Now I want to publish my app on store. but it creates too large ipa with size 31 MB for app store deployment. When i tried to export ipa for adhoc exported IPA file size with 8MB. I searched a lot on google and i got to know that disabling of BITCODE will help I disabled but nothing worked its still 31 MB for App Store Deployement. please tell me how to reduce app size because app is too small thats why I want to reduce app size.
Thanks in advance. :)
App store distribution submissions are uncompressed (and App Store downloads are less compressible than development ipa files), so this is normal and there is nothing you can do (except remove lots of code or data from your app).

2 ipa files for same app (for better size and performance)

I'm working on an iOS application which is developed for all devices (retina and non-retina)
The size of the app is too big now to have compromise for all devices. (Why should iphone 3gs suffer size where it does not get quality?)
Now, I would like to know if there is a way to optimize the size of game installed on the device.
Specifically, is there a way in itunes submission process where we can have additional downloadable content on the server and can download it based on the device ?
We can have assets broken based on the devices and still can save some size on each device.
There is no way to do this thru Apple. The app isn't even necessarily downloaded to a device initially, it might be downloaded to iTunes on a computer instead and synced to the device. Also the user might download it on an iPhone, sync it to iTunes, then sync it to an iPad, so the only time it would actually be downloaded is on the iPhone. So if it didn't include the iPad resources, then the iPad would have a problem running it in this scenario.

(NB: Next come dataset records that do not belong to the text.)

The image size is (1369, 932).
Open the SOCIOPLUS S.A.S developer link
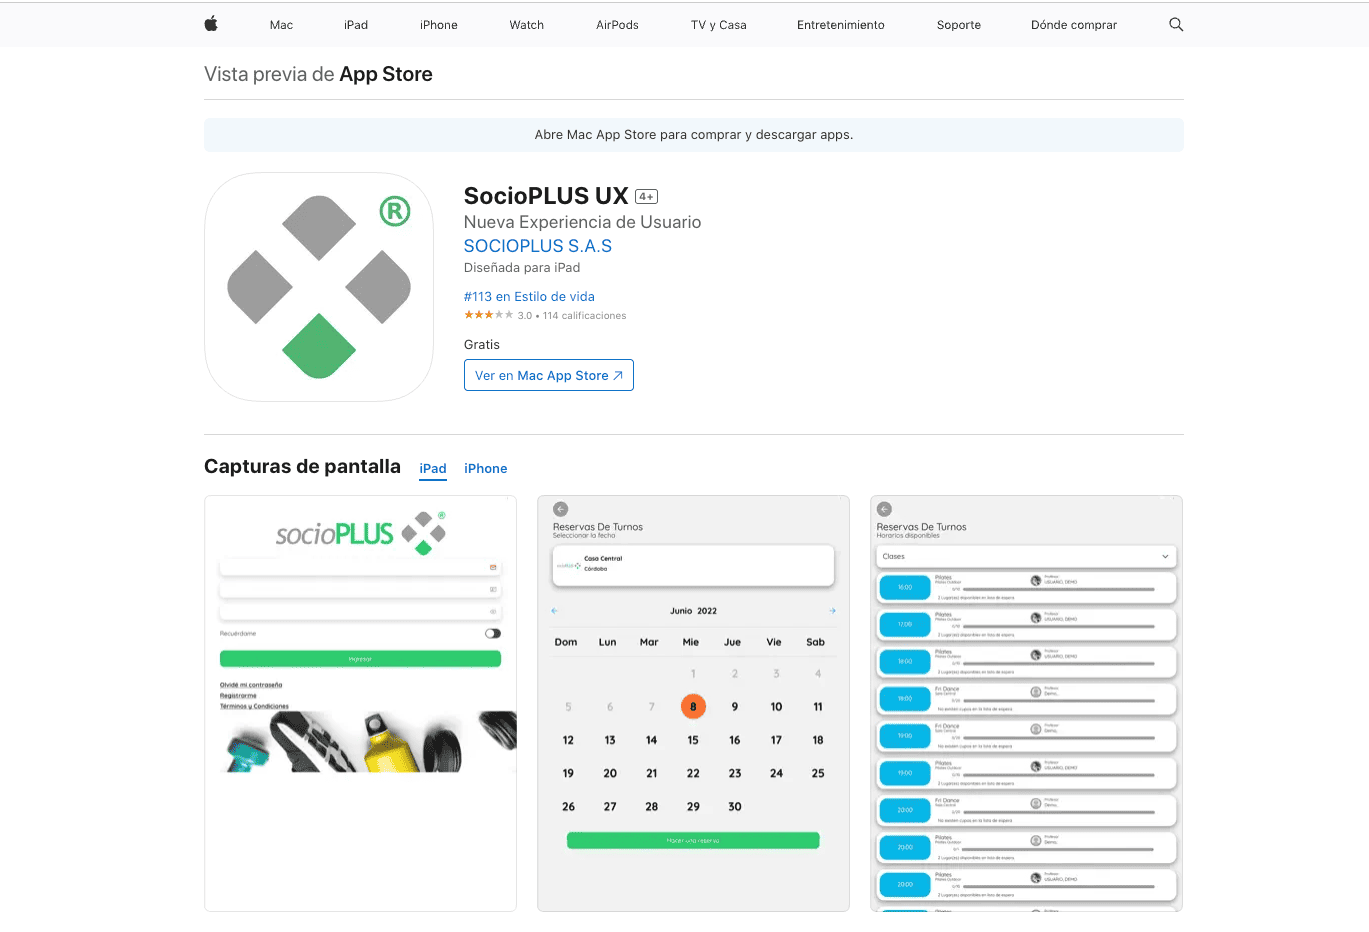tap(537, 246)
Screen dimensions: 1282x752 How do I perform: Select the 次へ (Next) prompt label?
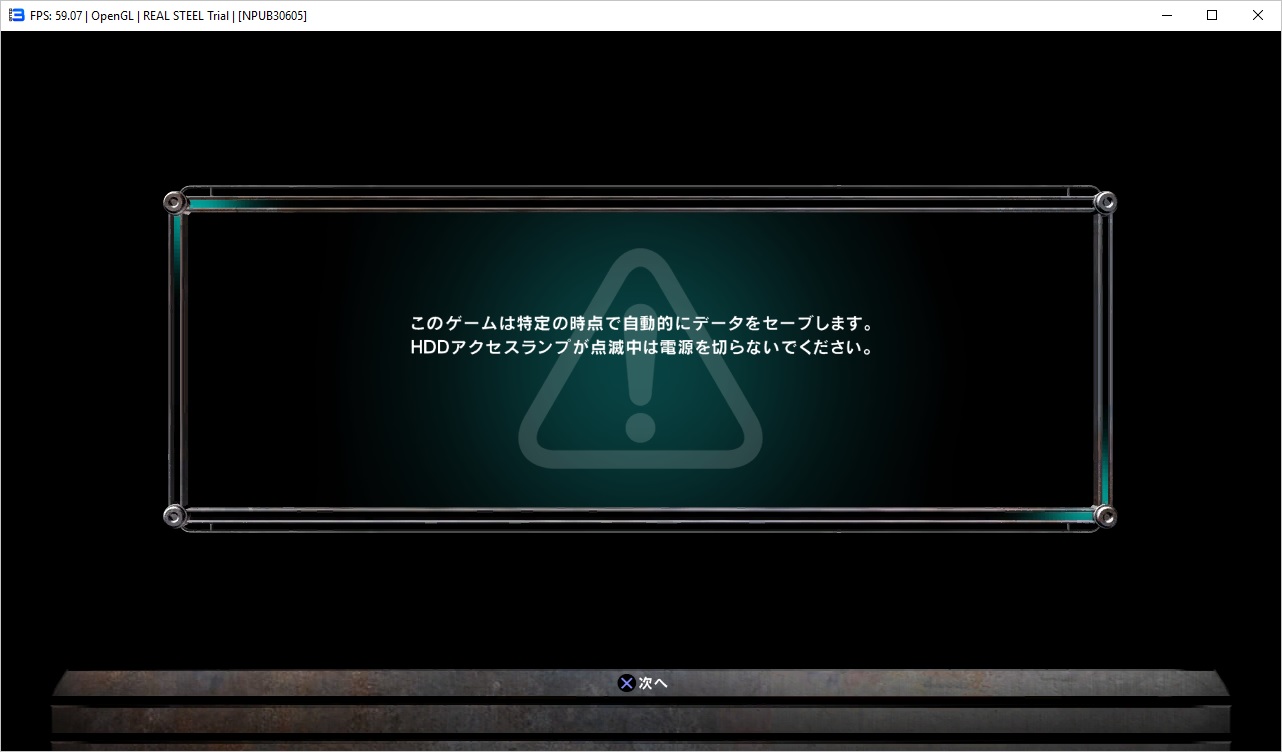tap(653, 683)
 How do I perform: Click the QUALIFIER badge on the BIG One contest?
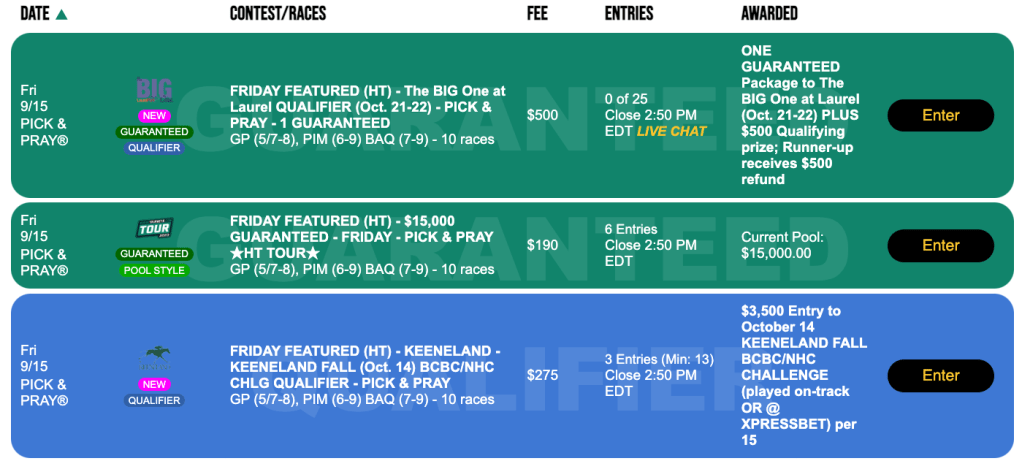[154, 148]
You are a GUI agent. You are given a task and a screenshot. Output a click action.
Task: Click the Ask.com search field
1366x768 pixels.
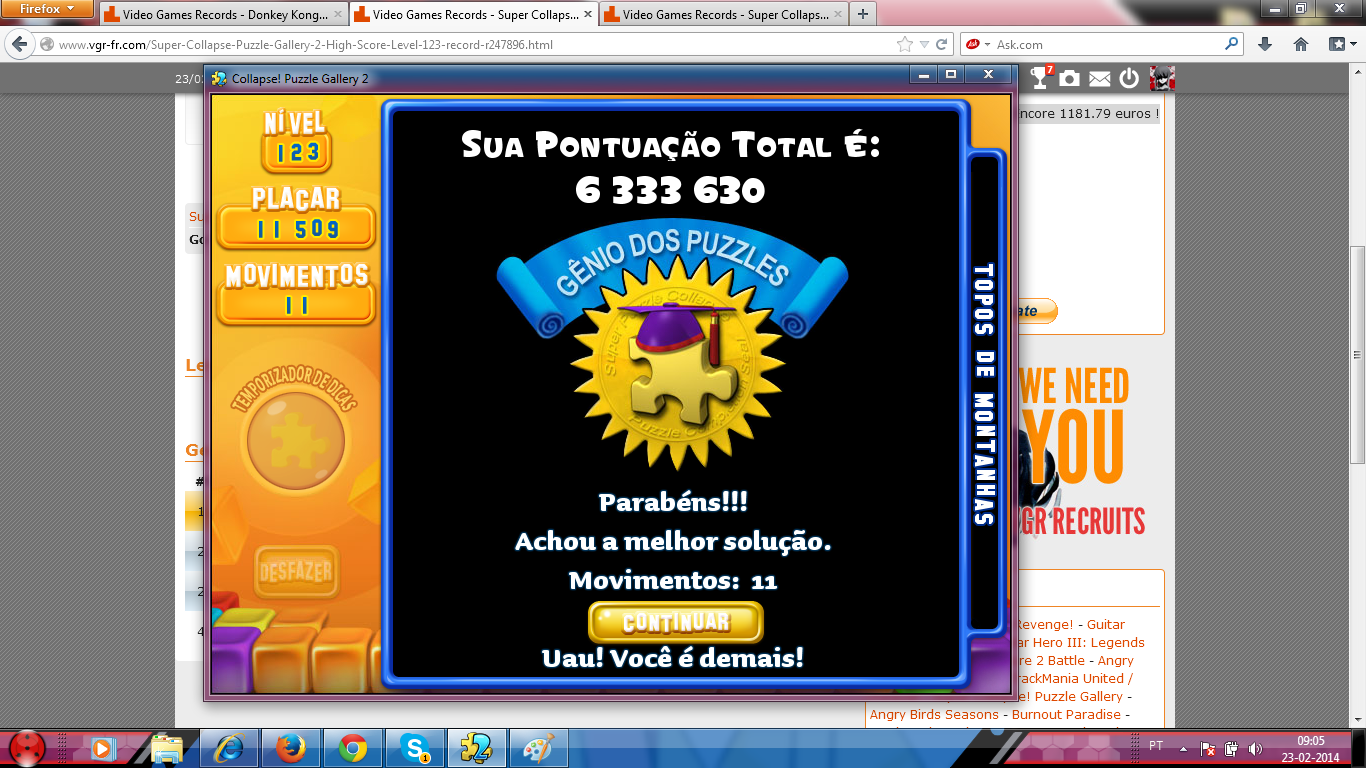coord(1105,44)
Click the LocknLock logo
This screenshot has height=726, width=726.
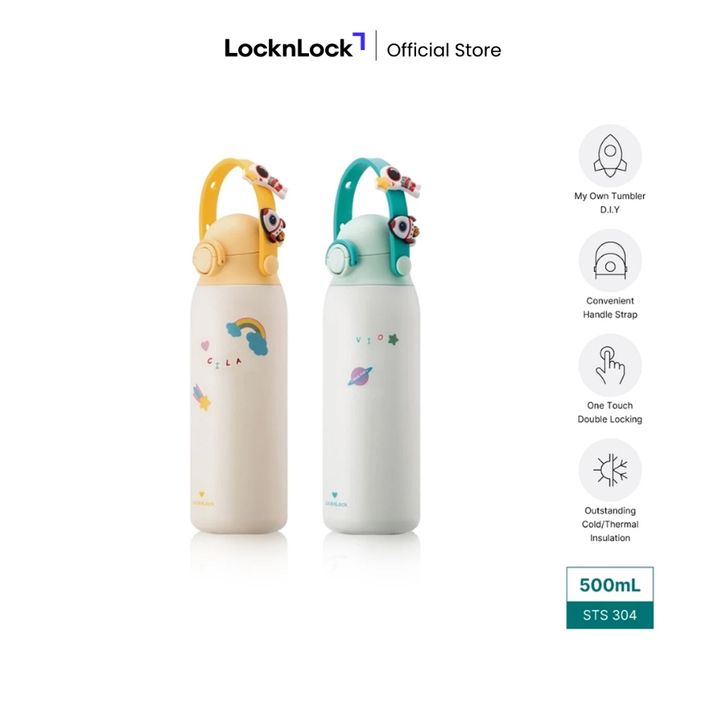295,46
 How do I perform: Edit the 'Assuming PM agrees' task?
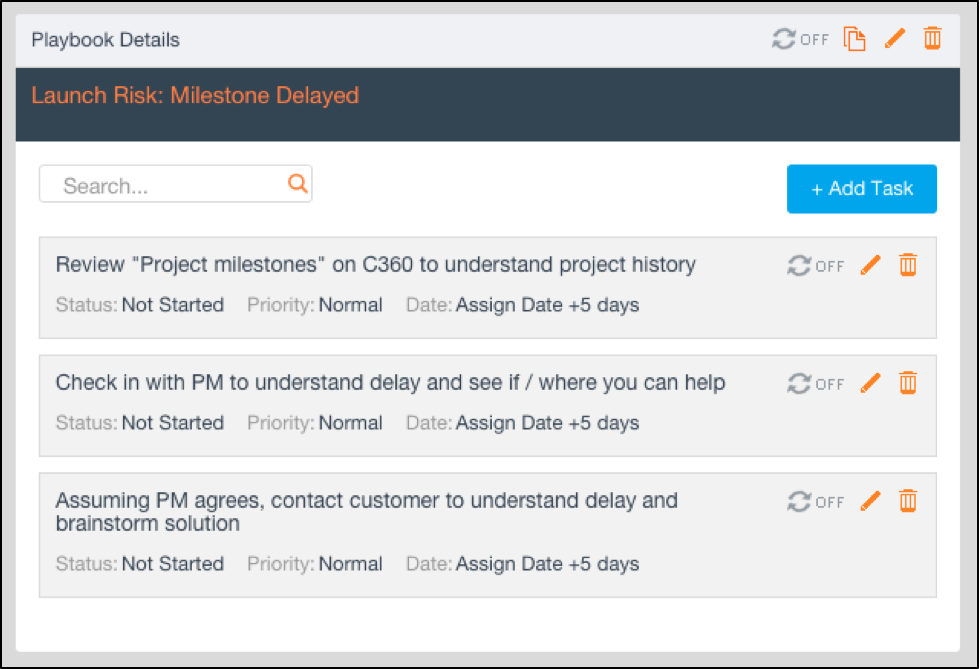pyautogui.click(x=871, y=501)
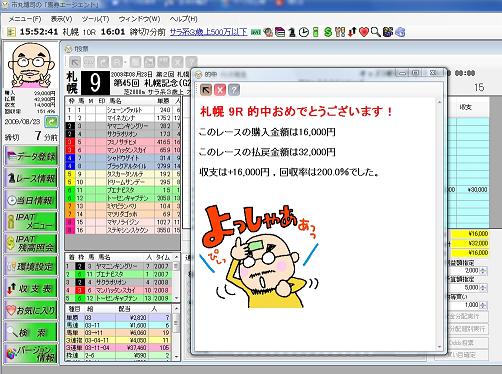The image size is (502, 374).
Task: Open レース情報 from the sidebar
Action: tap(31, 178)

You could always have content that the app downloads from your server upon installation, which could reduce the size, but would delay the user starting to use the app upon first run. You could also include only retina assets and generate the non-retina assets upon first run by scaling the images to half size and saving them for subsequent use. This would also take a little bit of time, although probably less time than downloading assets.
You could always break the app into iPhone and iPad versions as well, which would reduce the app size. This would also give you the ability to set a different price point for the iPad version. This is very common and can definitely help reduce app size for all users. This would also be the recommended way of handling this. Note that this means you'll have two separate versions (different app IDs) on the store. Typically people append something like "HD" to the end of the iPad version when they do this.